:: Texto do documento ::
###

A minha sorte é que, entre todos os meus amigos homens, tinha Weiss. Assim como eu, ela também era uma menina na pele de um menino. O nome real dela era Nagma, mas a chamava de Weiss. Nós éramos vizinhas e estávamos sempre juntas. Foi Weiss quem me explicou que não havia me machucado —só tinha ficado menstruada.

Lembro de como ela reagiu quando contei a ela. Estava tão preocupada, realmente aterrorizada. Ela começou a rir de mim, e então perguntou: 'Sua mãe não te ensinou sobre isso? É normal, acontece'. Depois me ensinou a usar um absorvente. Hoje não mantemos mais contato, mas ouvi dizer que ela se casou.

Por um tempo, tentei esconder da minha mãe que já tinha menstruado. Sabia o que aconteceria se contasse a ela. Mas, como era de se esperar, um dia ela descobriu, e deu início ao meu processo de transição. Resisti muito no começo. Demorei anos para me aceitar como mulher. Usava roupas largas para não exibir minhas curvas e odiava usar vestidos. Sentia como se não conseguisse respirar.

Chorava para a minha mãe. Pedia: 'Por favor, não me faça usar isso'. E então ela vinha, me dava um beijo e me dizia: 'Sei que é difícil, mas tente fazer esse esforço'.

Hoje sou casada e tenho três filhos: duas meninas e um menino. Adoro meu lado feminino e amo a mulher que estou me tornando. Mas foi um longo processo. Não me encaixava em grupos de mulheres e, para ser sincera, até hoje não me encaixo.

Muitas vezes, nos eventos de família, minha mãe precisava me tirar das rodas dos meninos. Ela dizia: 'Sai daí! O que você está fazendo? Você não é mais um menino. As pessoas vão comentar'. E então vinha aquele sentimento de culpa. Era muito difícil.

A principal questão para mim era que eu não gostava da ideia de me tornar uma mulher. Como um menino, eu tinha liberdade. Imagine a sensação de ser vista como um ser humano completo —e então, de uma hora para outra, ser reduzida a meio ser humano. Ninguém quer ser cortado pela metade. Por isso, assumir minha identidade feminina foi um processo muito difícil.

Na época, o que me trazia algum conforto era saber que o país estava avançando muito em relação aos direitos das mulheres. Nós estávamos indo a 100 quilômetros por hora. Acredito que, dentro de dez anos, teríamos alcançado o mesmo patamar de desenvolvimento de muitas nações da Europa. E então, de repente, foi como se tivéssemos retrocedido 60 anos.

Imagem: Arquivo pessoal

Sob o regime talibã, mulheres não podem estudar, trabalhar ou sequer ocupar lugares públicos. Foram reduzidas a donas de casa, escravas de homens e objetos sexuais. Esse pensamento certamente vai contaminar toda uma geração de meninos que estavam finalmente abrindo a cabeça para várias questões. Agora, não sei quanto tempo levará para desconstruir essa narrativa.

###

Registros de dados coletados:
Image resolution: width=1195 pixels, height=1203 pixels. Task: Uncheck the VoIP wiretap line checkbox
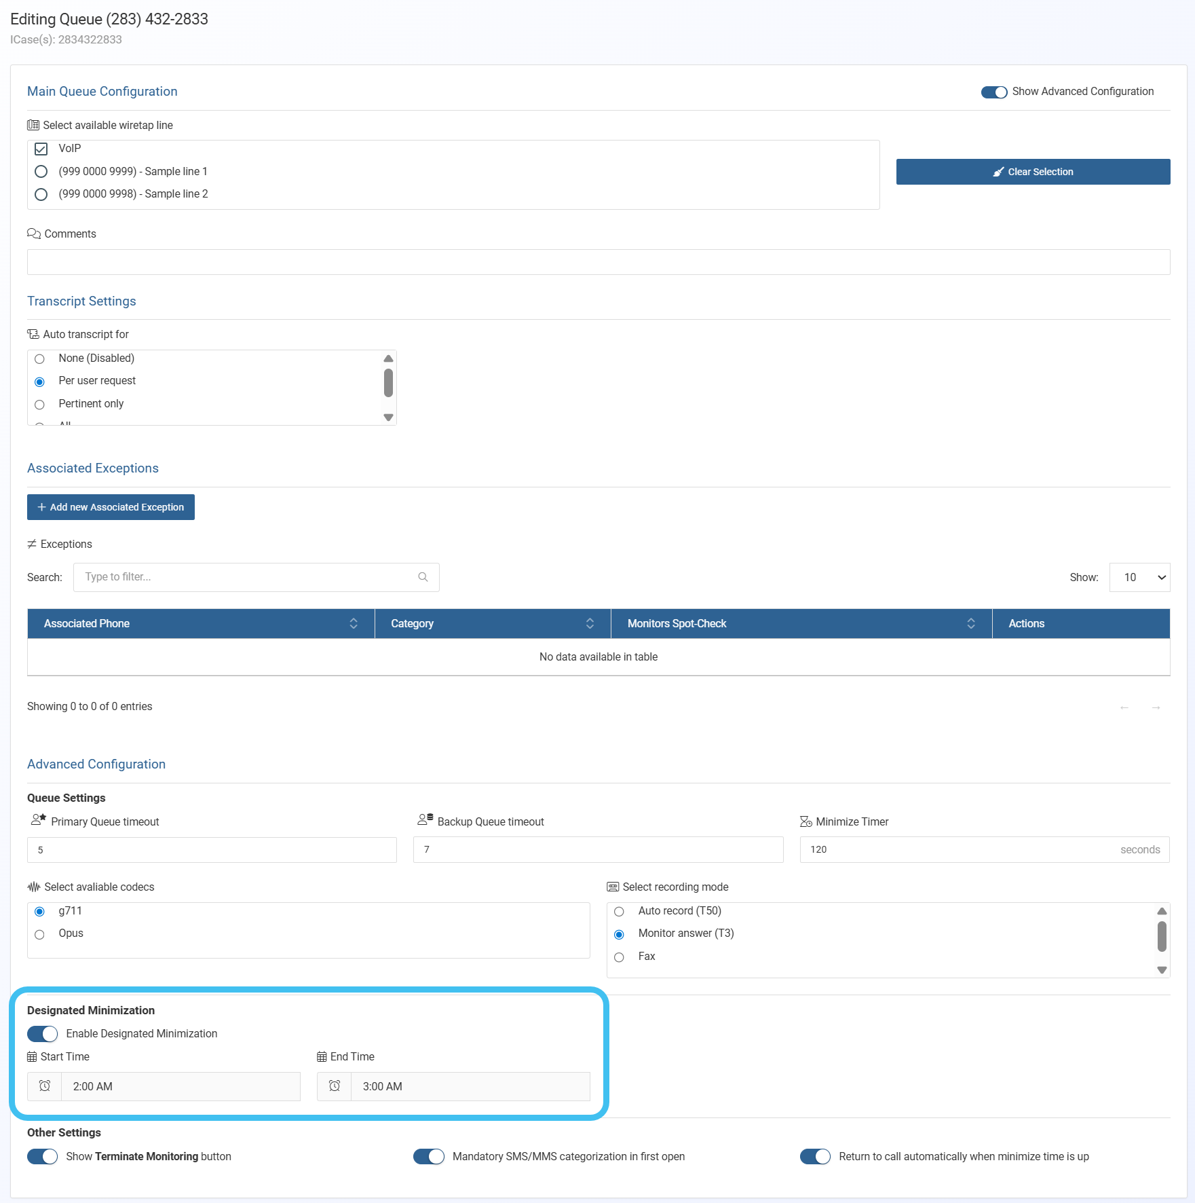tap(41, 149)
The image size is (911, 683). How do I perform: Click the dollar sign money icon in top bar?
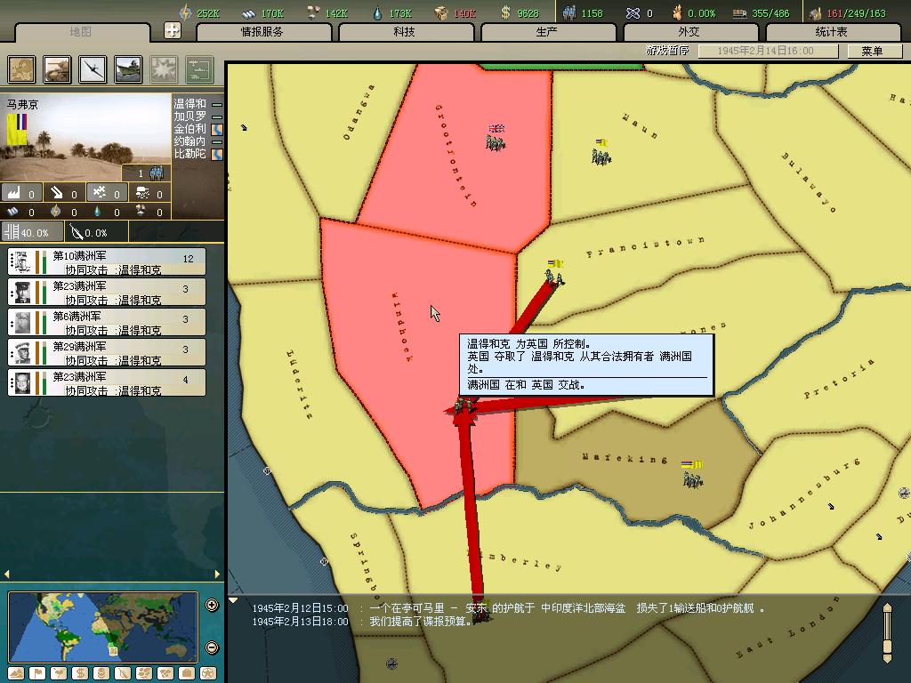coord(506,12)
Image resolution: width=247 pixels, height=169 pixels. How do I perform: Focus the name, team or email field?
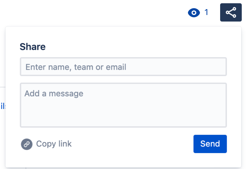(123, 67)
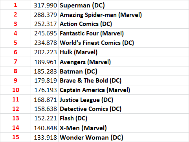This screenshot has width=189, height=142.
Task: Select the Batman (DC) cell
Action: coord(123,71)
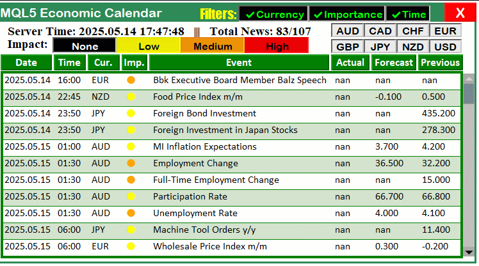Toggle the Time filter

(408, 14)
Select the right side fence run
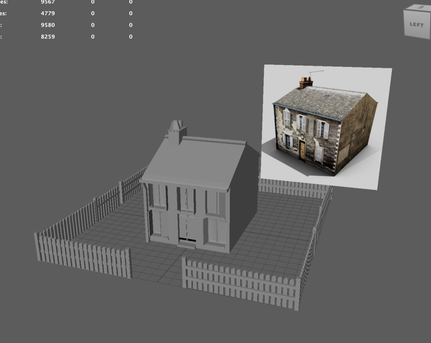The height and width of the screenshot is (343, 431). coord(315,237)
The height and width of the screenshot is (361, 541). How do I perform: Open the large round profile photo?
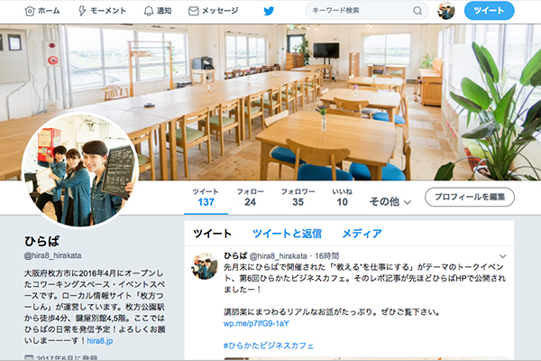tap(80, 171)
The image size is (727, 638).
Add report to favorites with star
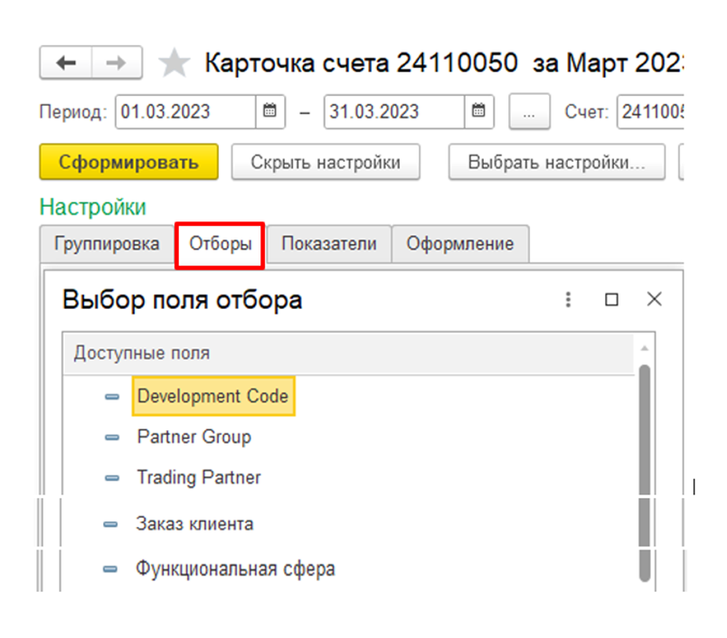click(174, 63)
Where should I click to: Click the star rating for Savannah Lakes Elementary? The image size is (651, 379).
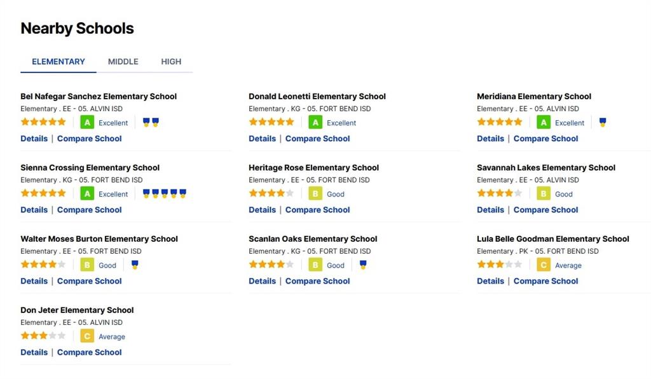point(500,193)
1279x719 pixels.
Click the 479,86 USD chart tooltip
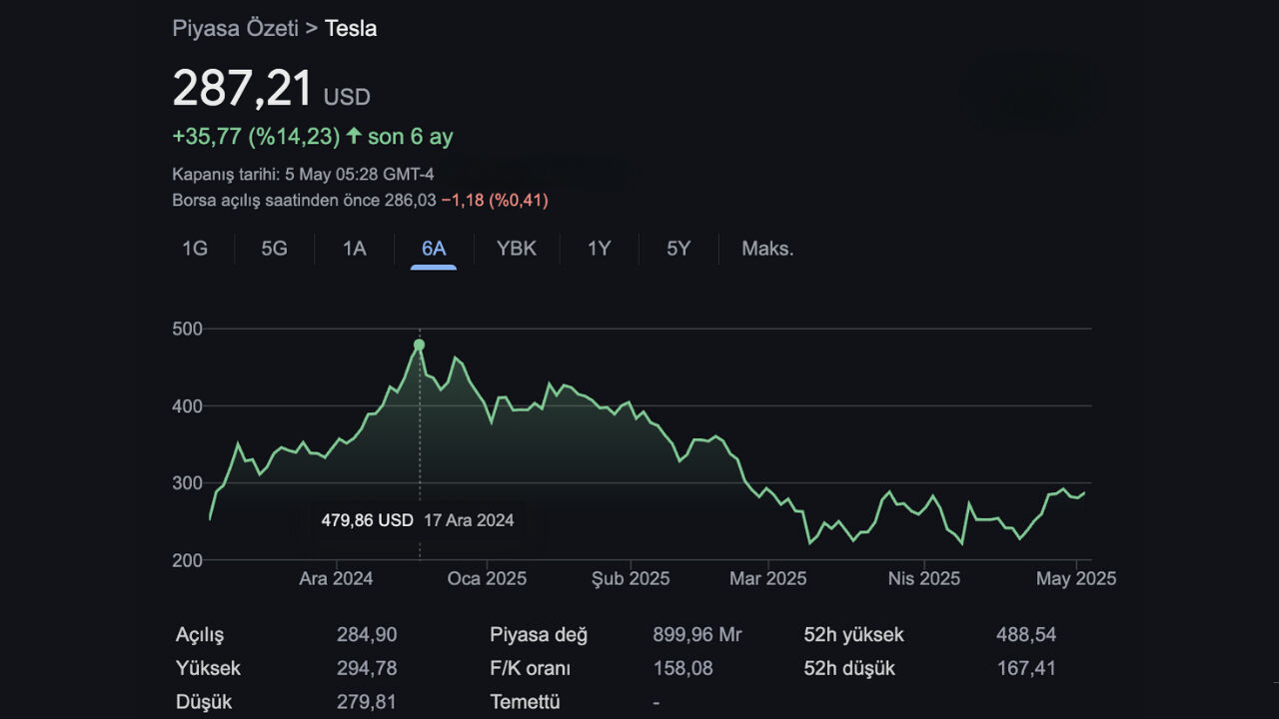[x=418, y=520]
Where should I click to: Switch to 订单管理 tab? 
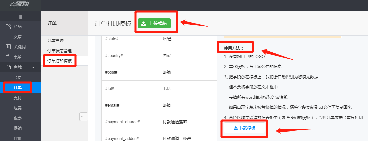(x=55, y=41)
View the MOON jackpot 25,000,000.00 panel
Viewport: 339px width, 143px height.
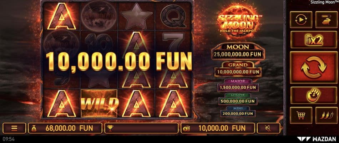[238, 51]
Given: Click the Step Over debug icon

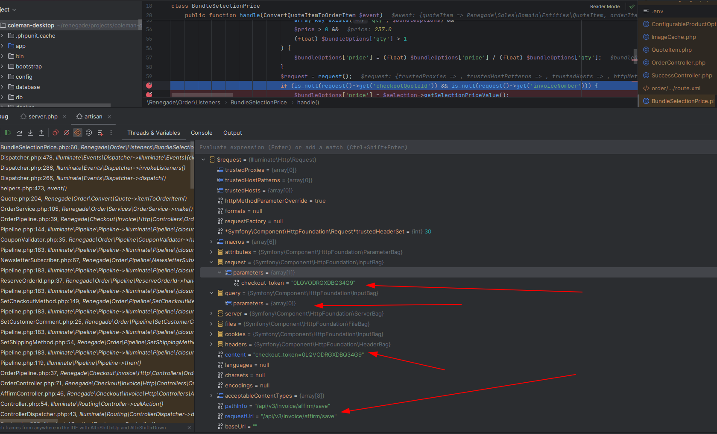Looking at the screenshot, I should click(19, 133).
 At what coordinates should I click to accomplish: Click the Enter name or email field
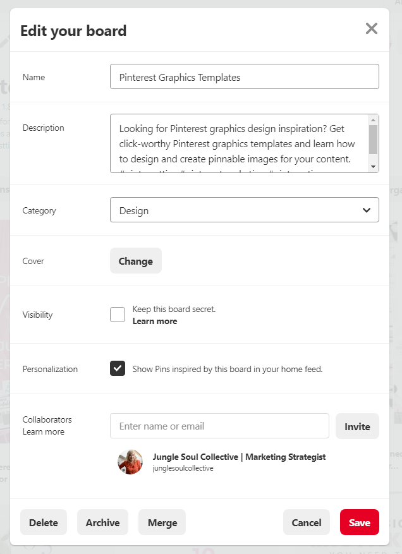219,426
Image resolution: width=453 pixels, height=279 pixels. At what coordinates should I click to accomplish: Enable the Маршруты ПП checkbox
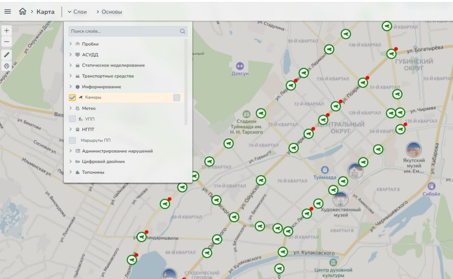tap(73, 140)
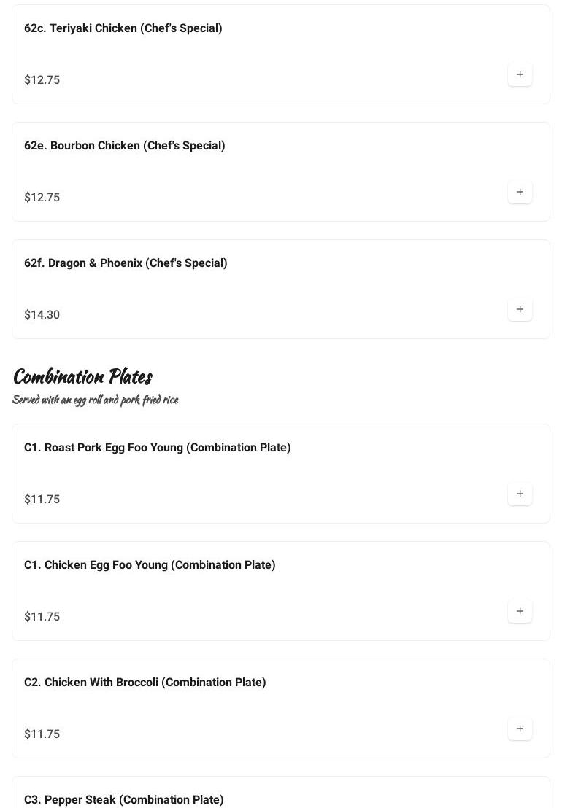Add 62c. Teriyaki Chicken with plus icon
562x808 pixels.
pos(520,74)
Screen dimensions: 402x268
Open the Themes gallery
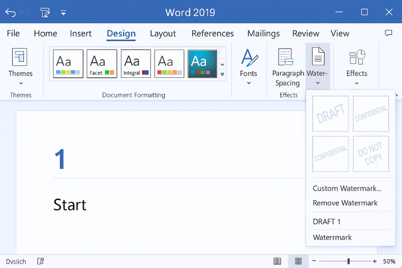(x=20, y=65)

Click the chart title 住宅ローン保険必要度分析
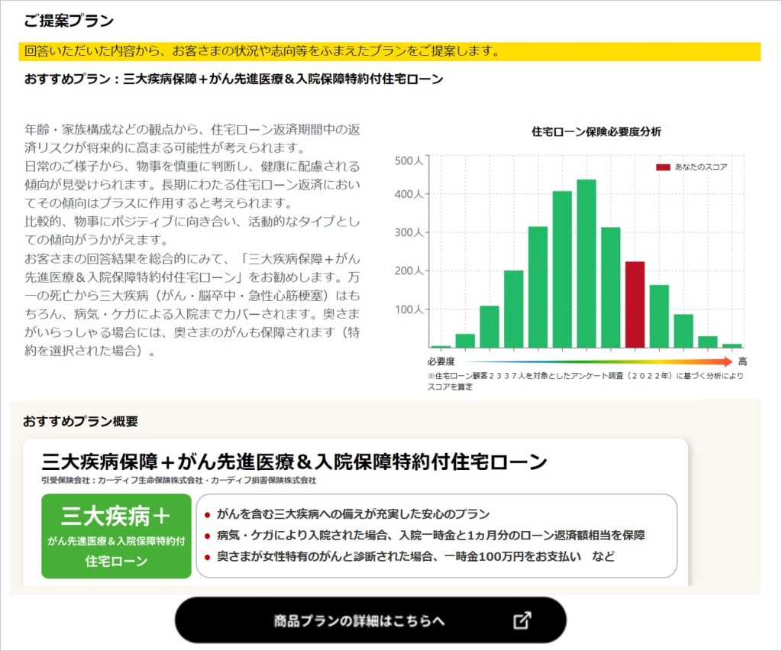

###

:: Tarefa ::
Por favor, prossiga com o depoimento sobre crescer como menina na pele de um menino, começando logo após a última frase do texto.

:: Resultado do exercício ::
Ser mulher sob o regime talibã é como nadar com tubarões que já provaram sangue. Eles sabem o sabor de ter poder sobre as mulheres e não querem abrir mão disso.

Antes do Taleban, eu administrava cinco negócios de sucesso e tinha cerca de 500 mulheres trabalhando para mim. Meu ativismo era promover a independência financeira de mulheres por meio da geração de empregos. Também tinha uma instituição de caridade pela qual ajudava 15 mil famílias com alimentação e despesas médicas, como cirurgias e tratamentos de câncer.

Meu propósito sempre foi fazer a diferença na vida das pessoas. Então, quando o Taleban voltou, não tive alternativa a não ser fazer o que estava ao meu alcance. Tentei ajudar cerca de 100 mulheres a sair do Afeganistão com segurança. Fui ameaçada e cheguei a ficar jurada de morte. E então fui salva por um jornalista aguerrido e generoso que usou de todo o seu poder na mídia para pressionar o governo a me colocar em um avião.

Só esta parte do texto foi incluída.